**ASSIGNED TASK**
Could you return each line of the material that has "chevron" in it?
[EXCERPTED RECORDS Boundary: Start]
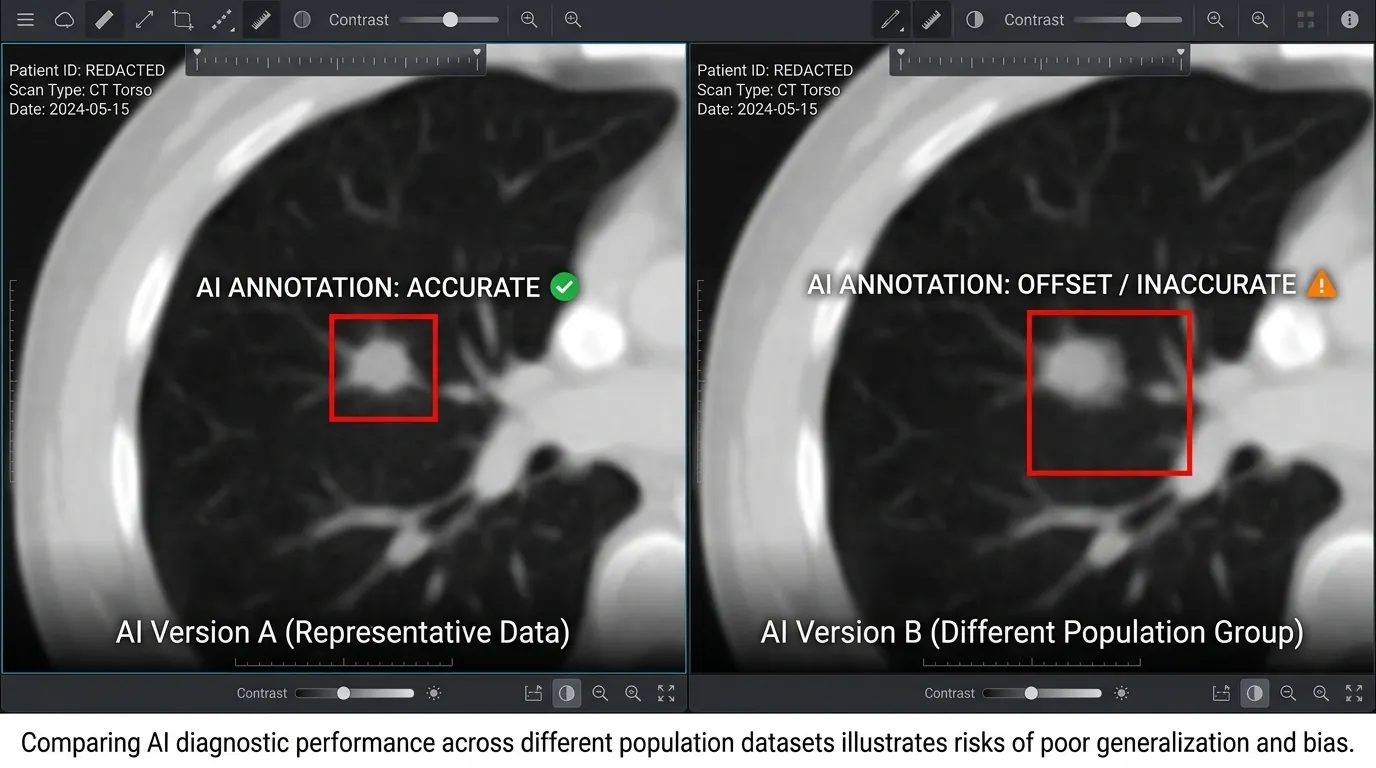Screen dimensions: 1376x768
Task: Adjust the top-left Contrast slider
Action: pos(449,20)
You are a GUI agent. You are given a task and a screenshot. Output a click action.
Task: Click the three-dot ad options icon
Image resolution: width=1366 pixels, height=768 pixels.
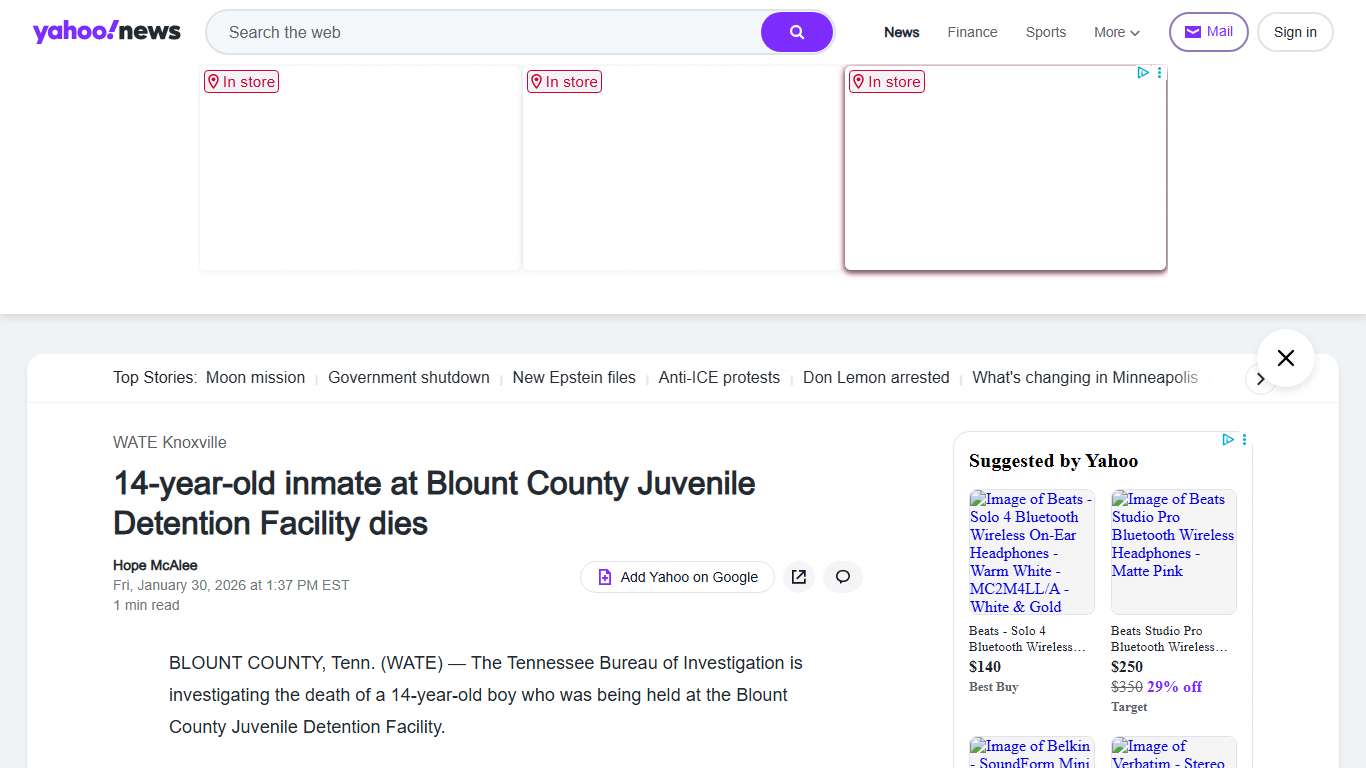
[EXCERPTED RECORDS Boundary: End]
[EXCERPTED RECORDS Boundary: Start]
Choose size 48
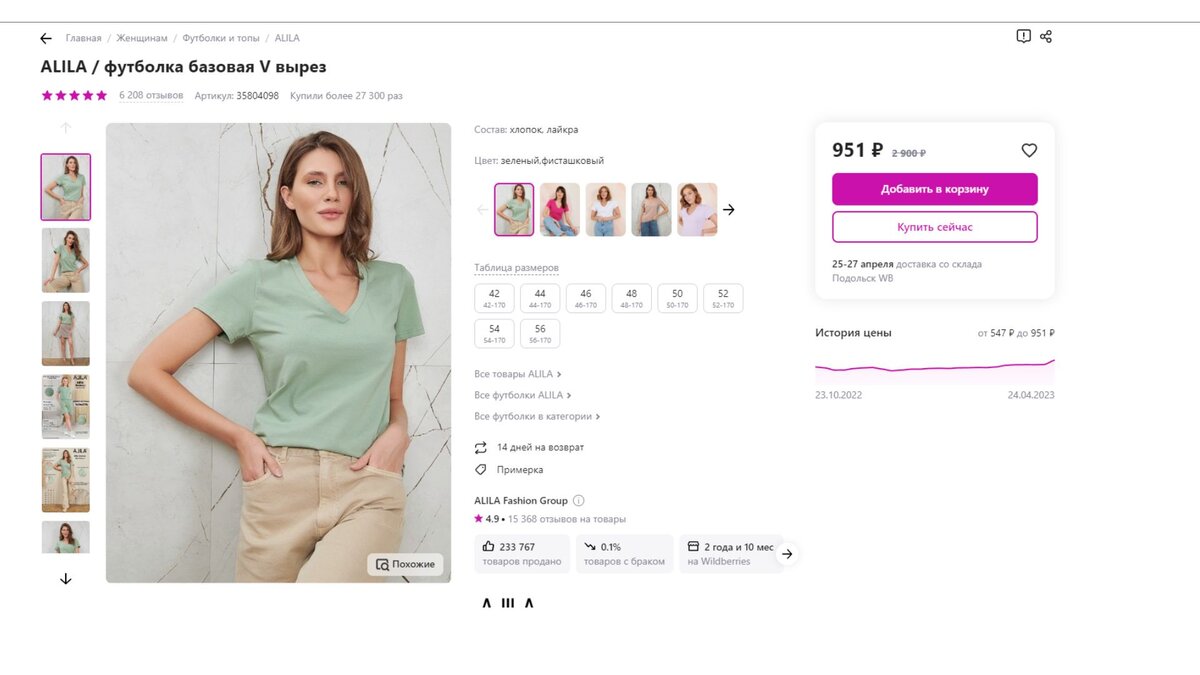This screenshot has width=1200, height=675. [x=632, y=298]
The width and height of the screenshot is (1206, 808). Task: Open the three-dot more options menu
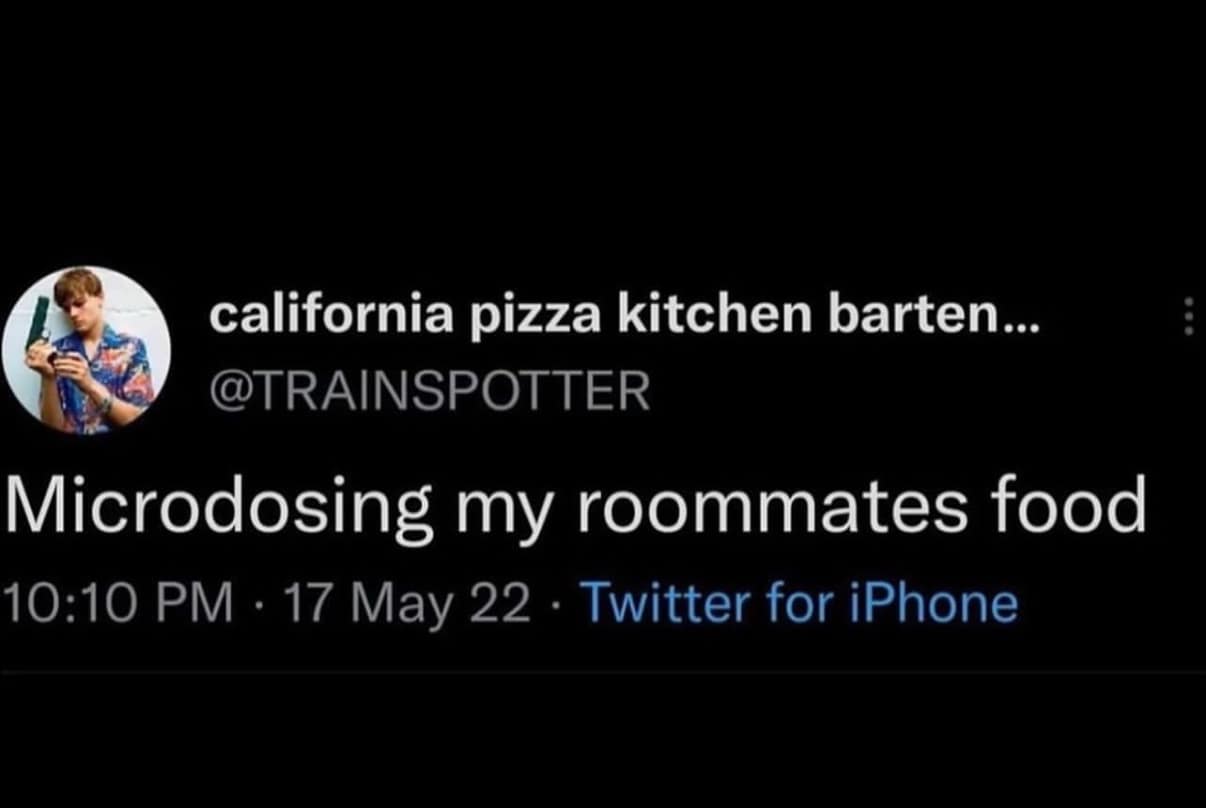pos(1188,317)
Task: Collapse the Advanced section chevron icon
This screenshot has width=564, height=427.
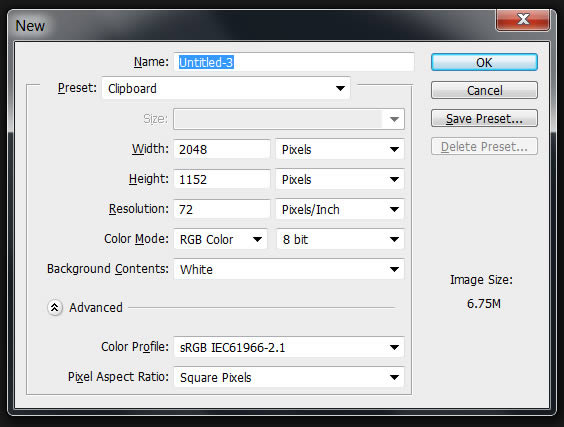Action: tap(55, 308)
[EXCERPTED RECORDS Boundary: End]
[EXCERPTED RECORDS Boundary: Start]
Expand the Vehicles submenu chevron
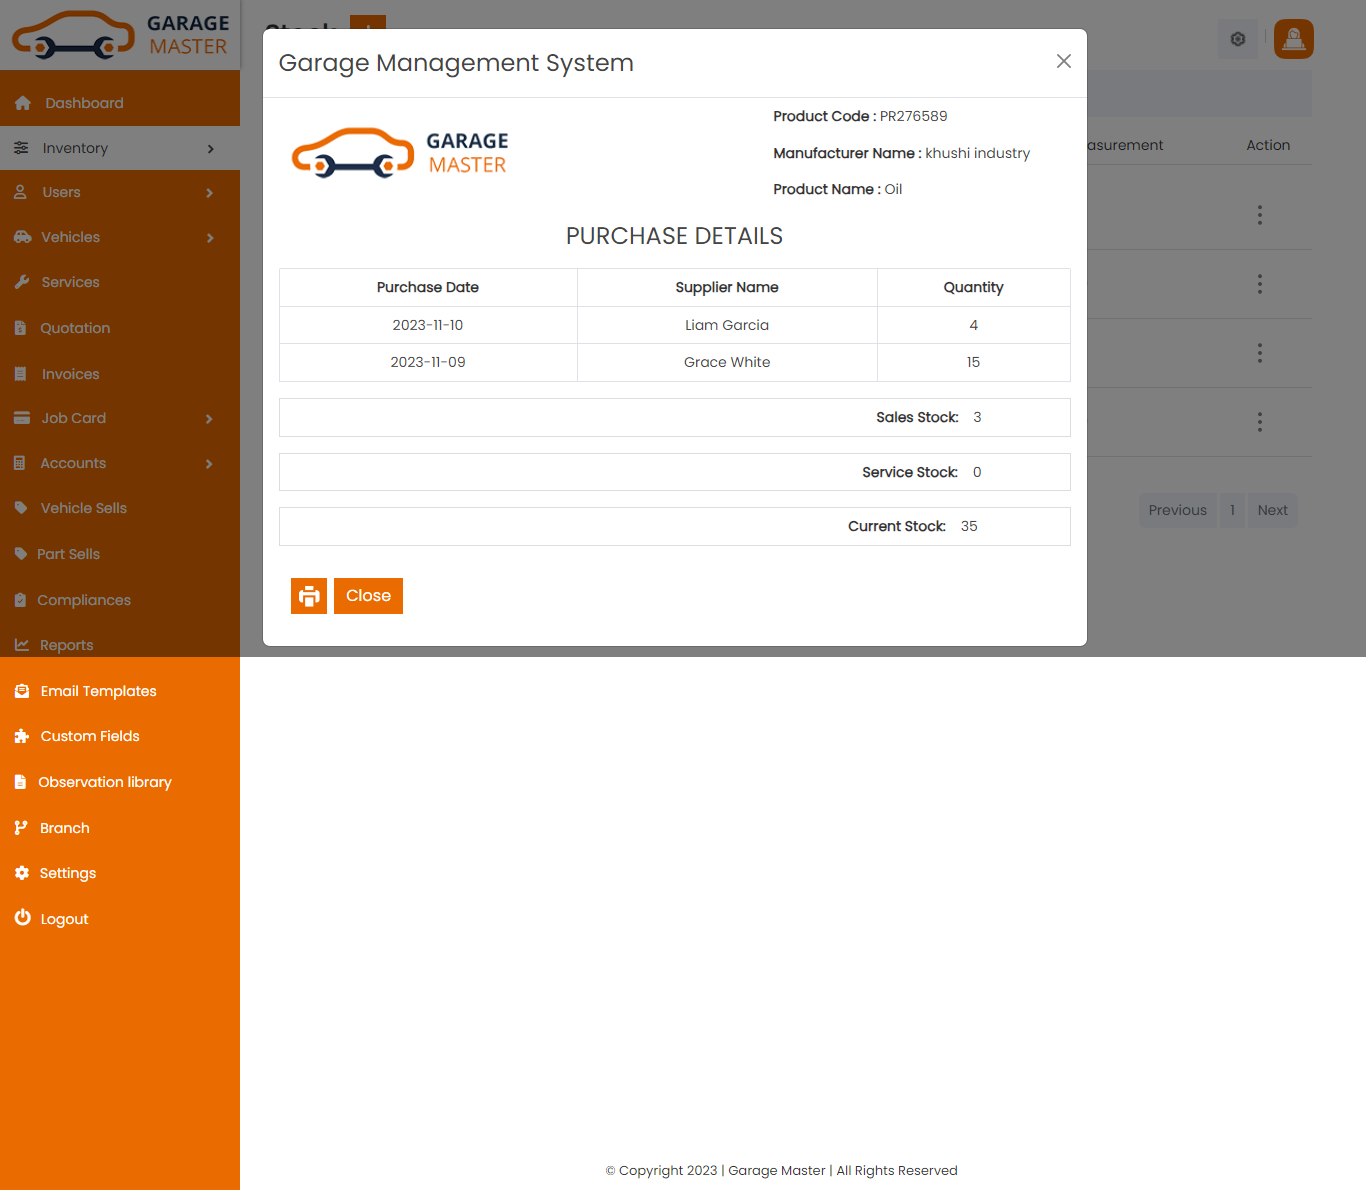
[EXCERPTED RECORDS Boundary: End]
**REPLY TO THE TASK**
Task: Collapse the Advanced section chevron icon
Expand the Vehicles submenu chevron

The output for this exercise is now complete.